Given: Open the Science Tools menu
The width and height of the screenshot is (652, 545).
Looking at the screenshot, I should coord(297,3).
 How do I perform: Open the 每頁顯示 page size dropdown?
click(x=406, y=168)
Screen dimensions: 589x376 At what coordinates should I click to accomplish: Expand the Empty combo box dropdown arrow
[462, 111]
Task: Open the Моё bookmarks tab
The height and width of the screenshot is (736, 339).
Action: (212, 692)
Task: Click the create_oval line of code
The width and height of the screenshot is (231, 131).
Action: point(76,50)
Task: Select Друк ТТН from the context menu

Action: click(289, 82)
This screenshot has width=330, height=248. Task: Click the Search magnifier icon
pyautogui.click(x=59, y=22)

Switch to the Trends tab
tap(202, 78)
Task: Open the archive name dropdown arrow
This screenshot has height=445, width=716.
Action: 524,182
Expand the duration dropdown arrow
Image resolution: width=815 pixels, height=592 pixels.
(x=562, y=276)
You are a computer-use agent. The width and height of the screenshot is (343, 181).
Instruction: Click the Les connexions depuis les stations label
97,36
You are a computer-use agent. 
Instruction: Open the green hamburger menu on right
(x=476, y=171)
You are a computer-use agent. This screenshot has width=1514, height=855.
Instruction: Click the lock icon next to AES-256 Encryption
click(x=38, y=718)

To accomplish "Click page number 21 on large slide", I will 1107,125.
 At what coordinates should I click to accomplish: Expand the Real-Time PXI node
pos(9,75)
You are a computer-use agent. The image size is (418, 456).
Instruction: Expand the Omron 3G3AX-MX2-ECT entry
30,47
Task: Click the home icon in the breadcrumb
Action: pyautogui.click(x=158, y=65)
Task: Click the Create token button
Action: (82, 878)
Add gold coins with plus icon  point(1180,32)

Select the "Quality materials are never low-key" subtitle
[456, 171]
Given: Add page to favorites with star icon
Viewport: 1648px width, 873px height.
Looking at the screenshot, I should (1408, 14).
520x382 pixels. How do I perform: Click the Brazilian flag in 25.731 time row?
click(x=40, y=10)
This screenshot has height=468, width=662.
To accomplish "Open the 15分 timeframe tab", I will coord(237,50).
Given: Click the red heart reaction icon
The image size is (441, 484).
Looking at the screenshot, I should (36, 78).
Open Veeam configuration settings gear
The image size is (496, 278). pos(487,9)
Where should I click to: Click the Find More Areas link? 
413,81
◆ ◆ ◆ ◆ ◆ ◆ ◆
Can you update the entries above by replacing each "dropdown arrow" with "drop-down arrow" and keeping every other line unchanged?

[RESULT OF THIS TASK]
Given: Open the Science Tools menu
The width and height of the screenshot is (652, 545).
Looking at the screenshot, I should coord(297,3).
 How do I perform: Open the 每頁顯示 page size dropdown?
click(x=406, y=168)
Screen dimensions: 589x376 At what coordinates should I click to accomplish: Expand the Empty combo box drop-down arrow
[462, 111]
Task: Open the Моё bookmarks tab
The height and width of the screenshot is (736, 339).
Action: (212, 692)
Task: Click the create_oval line of code
The width and height of the screenshot is (231, 131).
Action: point(76,50)
Task: Select Друк ТТН from the context menu

Action: click(289, 82)
This screenshot has width=330, height=248. Task: Click the Search magnifier icon
pyautogui.click(x=59, y=22)

Switch to the Trends tab
tap(202, 78)
Task: Open the archive name drop-down arrow
This screenshot has height=445, width=716.
Action: 524,182
Expand the duration drop-down arrow
Image resolution: width=815 pixels, height=592 pixels.
(x=562, y=276)
You are a computer-use agent. The width and height of the screenshot is (343, 181).
Instruction: Click the Les connexions depuis les stations label
97,36
You are a computer-use agent. 
Instruction: Open the green hamburger menu on right
(x=476, y=171)
You are a computer-use agent. This screenshot has width=1514, height=855.
Instruction: Click the lock icon next to AES-256 Encryption
click(x=38, y=718)

To accomplish "Click page number 21 on large slide", I will 1107,125.
 At what coordinates should I click to accomplish: Expand the Real-Time PXI node
pos(9,75)
You are a computer-use agent. The image size is (418, 456).
Instruction: Expand the Omron 3G3AX-MX2-ECT entry
30,47
Task: Click the home icon in the breadcrumb
Action: pyautogui.click(x=158, y=65)
Task: Click the Create token button
Action: (82, 878)
Add gold coins with plus icon  point(1180,32)

Select the "Quality materials are never low-key" subtitle
[456, 171]
Given: Add page to favorites with star icon
Viewport: 1648px width, 873px height.
Looking at the screenshot, I should (1408, 14).
520x382 pixels. How do I perform: Click the Brazilian flag in 25.731 time row?
click(x=40, y=10)
This screenshot has height=468, width=662.
To accomplish "Open the 15分 timeframe tab", I will coord(237,50).
Given: Click the red heart reaction icon
The image size is (441, 484).
Looking at the screenshot, I should (36, 78).
Open Veeam configuration settings gear
The image size is (496, 278). pos(487,9)
Where should I click to: Click the Find More Areas link? 
413,81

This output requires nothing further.